In light of increasing threats from Eastern Europe, the United States Army is focused on relearning Cold War-era skills to confront potential Russian threats.

The adjustments include re-camouflaging vehicles to blend into the terrain, dispersing into smaller groups to avoid sophisticated surveillance drones and the use of netting to hide troop positions.

Senior Army commanders are rehearsing updated tactics and strategies that had been previously used to counter Soviet troops when the Berlin Wall was still standing, although the U.S. Army’s presence in Europe is a far cry from the height of the Cold War, when 300,000 soldiers were stationed there, versus 30,000 soldiers.

Russia’s hybrid warfare combines conventional military might with the ability to manipulate events using a mix of subterfuge, cyber-attacks and information warfare.
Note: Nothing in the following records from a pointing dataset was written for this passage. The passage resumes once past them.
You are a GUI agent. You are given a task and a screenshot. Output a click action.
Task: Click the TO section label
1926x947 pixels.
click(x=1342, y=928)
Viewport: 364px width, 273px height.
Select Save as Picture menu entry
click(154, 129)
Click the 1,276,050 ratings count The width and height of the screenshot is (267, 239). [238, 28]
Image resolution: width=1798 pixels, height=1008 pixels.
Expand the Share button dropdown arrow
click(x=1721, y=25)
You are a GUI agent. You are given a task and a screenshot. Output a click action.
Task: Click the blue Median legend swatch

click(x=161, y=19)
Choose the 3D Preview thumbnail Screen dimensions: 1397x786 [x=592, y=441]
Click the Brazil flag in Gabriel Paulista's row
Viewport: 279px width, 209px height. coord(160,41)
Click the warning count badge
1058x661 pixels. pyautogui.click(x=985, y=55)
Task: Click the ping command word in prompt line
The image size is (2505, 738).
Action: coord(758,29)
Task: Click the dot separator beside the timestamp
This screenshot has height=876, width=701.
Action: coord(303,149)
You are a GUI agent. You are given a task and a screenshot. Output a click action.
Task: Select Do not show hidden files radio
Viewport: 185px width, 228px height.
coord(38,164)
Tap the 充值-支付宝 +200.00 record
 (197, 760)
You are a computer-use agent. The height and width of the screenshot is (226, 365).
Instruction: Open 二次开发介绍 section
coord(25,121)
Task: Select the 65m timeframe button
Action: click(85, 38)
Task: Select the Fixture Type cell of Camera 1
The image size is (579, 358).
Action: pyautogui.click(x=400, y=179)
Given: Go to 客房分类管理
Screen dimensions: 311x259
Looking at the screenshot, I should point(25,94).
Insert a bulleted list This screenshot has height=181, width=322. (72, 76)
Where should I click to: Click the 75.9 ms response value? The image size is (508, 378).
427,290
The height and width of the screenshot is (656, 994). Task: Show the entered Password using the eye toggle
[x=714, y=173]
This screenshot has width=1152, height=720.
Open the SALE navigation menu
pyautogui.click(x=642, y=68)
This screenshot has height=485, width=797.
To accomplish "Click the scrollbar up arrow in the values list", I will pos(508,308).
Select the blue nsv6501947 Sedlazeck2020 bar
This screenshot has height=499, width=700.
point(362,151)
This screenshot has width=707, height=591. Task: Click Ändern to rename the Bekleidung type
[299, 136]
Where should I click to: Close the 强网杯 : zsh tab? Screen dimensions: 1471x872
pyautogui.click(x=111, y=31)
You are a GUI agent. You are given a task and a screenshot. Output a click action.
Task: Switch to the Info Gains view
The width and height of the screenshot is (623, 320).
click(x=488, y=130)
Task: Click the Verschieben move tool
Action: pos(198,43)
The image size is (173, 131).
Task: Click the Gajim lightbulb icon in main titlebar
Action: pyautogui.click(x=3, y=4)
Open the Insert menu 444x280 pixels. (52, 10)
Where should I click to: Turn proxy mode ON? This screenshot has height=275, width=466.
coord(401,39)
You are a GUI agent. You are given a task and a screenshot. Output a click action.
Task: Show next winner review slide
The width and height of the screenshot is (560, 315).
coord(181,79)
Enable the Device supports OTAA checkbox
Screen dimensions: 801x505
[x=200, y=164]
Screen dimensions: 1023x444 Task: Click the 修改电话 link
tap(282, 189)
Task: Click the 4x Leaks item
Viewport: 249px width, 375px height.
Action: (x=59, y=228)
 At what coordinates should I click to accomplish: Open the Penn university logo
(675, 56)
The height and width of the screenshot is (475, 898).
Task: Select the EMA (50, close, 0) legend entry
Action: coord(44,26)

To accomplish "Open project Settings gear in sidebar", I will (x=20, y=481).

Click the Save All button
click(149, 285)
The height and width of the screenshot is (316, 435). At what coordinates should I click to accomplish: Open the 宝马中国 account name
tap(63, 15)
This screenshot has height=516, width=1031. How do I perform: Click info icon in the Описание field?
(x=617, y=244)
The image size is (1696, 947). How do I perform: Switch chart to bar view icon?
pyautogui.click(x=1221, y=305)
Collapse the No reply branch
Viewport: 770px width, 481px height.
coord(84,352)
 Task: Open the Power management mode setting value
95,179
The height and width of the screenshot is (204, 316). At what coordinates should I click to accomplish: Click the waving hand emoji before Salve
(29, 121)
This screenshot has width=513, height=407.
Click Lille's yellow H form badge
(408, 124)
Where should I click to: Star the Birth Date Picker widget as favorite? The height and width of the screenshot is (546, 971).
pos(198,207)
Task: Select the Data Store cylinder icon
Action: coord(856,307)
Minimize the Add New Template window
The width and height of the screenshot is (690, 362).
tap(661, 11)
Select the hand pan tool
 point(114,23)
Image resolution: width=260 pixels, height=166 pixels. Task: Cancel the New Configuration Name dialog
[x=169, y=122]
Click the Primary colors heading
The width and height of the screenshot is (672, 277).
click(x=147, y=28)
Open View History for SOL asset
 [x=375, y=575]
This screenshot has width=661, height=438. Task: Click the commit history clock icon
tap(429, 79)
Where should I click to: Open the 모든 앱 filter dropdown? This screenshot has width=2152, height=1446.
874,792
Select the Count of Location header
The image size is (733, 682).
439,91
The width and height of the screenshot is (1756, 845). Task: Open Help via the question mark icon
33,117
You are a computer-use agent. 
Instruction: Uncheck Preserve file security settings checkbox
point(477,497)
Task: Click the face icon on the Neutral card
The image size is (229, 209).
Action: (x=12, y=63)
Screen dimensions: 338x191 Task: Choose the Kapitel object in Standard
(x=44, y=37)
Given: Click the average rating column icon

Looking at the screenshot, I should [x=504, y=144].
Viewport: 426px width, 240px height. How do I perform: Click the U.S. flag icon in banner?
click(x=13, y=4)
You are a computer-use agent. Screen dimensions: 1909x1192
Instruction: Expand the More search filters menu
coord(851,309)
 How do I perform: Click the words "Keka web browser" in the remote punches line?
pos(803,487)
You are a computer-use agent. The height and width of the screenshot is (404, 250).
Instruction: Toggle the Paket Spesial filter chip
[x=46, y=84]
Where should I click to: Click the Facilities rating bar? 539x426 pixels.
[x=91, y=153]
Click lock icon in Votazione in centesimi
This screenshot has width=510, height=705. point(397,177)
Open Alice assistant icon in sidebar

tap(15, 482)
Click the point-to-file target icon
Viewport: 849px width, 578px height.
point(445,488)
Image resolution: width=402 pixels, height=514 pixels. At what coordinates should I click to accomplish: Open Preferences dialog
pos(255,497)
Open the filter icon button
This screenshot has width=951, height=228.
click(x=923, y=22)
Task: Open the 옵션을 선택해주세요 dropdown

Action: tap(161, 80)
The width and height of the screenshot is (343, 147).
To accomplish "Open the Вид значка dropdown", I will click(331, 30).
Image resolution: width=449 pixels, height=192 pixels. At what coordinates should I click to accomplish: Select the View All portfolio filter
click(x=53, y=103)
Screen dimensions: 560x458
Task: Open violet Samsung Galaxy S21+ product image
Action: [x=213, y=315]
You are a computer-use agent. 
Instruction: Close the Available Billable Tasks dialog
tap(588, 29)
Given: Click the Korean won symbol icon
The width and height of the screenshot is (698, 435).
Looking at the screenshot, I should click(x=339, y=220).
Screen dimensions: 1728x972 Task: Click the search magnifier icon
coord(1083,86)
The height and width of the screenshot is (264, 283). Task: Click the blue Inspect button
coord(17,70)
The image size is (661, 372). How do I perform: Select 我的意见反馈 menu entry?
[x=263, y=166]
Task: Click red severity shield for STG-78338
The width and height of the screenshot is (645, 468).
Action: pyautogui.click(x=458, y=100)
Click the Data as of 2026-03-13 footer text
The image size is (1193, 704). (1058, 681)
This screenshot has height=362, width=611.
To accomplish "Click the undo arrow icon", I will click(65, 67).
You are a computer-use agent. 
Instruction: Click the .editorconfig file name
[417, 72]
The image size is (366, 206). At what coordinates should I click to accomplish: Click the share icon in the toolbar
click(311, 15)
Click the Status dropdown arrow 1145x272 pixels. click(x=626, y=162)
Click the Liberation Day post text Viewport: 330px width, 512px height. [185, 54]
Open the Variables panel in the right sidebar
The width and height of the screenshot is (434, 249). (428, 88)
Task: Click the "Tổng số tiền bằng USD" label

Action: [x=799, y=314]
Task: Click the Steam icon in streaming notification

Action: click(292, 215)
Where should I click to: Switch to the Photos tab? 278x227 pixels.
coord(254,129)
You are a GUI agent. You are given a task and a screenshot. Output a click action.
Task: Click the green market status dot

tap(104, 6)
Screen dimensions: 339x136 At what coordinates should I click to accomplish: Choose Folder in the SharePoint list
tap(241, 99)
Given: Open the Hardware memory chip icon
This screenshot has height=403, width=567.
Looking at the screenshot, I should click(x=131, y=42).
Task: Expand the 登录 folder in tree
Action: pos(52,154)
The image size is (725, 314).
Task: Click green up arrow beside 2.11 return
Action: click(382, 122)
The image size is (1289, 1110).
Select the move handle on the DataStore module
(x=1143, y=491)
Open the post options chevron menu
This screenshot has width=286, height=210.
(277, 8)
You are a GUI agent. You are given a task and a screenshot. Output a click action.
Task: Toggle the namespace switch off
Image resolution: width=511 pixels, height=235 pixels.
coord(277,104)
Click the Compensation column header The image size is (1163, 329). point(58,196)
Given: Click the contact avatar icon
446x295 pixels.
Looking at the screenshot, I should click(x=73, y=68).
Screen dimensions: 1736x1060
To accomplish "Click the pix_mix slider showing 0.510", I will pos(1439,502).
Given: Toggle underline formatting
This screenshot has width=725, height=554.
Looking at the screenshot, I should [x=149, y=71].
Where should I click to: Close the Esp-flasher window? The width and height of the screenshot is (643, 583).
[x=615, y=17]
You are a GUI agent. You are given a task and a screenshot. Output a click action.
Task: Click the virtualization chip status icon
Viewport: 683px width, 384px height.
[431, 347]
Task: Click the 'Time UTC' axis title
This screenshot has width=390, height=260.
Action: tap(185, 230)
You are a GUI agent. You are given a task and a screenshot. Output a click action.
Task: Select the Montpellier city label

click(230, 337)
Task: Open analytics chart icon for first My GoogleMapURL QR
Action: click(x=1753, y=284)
The U.S. and NATO allies recently positioned some 4,500 soldiers in the three Baltic States and Poland as a deterrent to Russian aggression.

American intelligence is closely watching Russian operations in Crimea, eastern Ukraine, and Syria.

The colonels who will more than likely be the next generation of Army generals have spent the bulk of their careers battling Al Qaeda or ISIS.

Col. Clair A. Gill, a 1994 West Point graduate who commands the 10th Combat Aviation Brigade from Fort Drum, N.Y. was assigned to the 101st Airborne Division when Russia was still considered a threat. An accomplished Black Hawk helicopter pilot, Col. Gill spent most of his career battling Islamic militants. He has acknowledged that it took a while to adjust to preparing to fight more conventional battles.

Col. Gills’ West Point classmate, Col. Patrick Ellis, studied Russian to learn the language of his potential adversary. After the Sept. 11 attacks, Colonel Ellis was deployed multiple times to Afghanistan with specialized Army Ranger units.

Now Colonel Ellis commands the Second Cavalry Regiment in Europe.

“We know when we wake up every morning who the threat is,” Colonel Ellis said. “We’re very focused on the Russian threat.”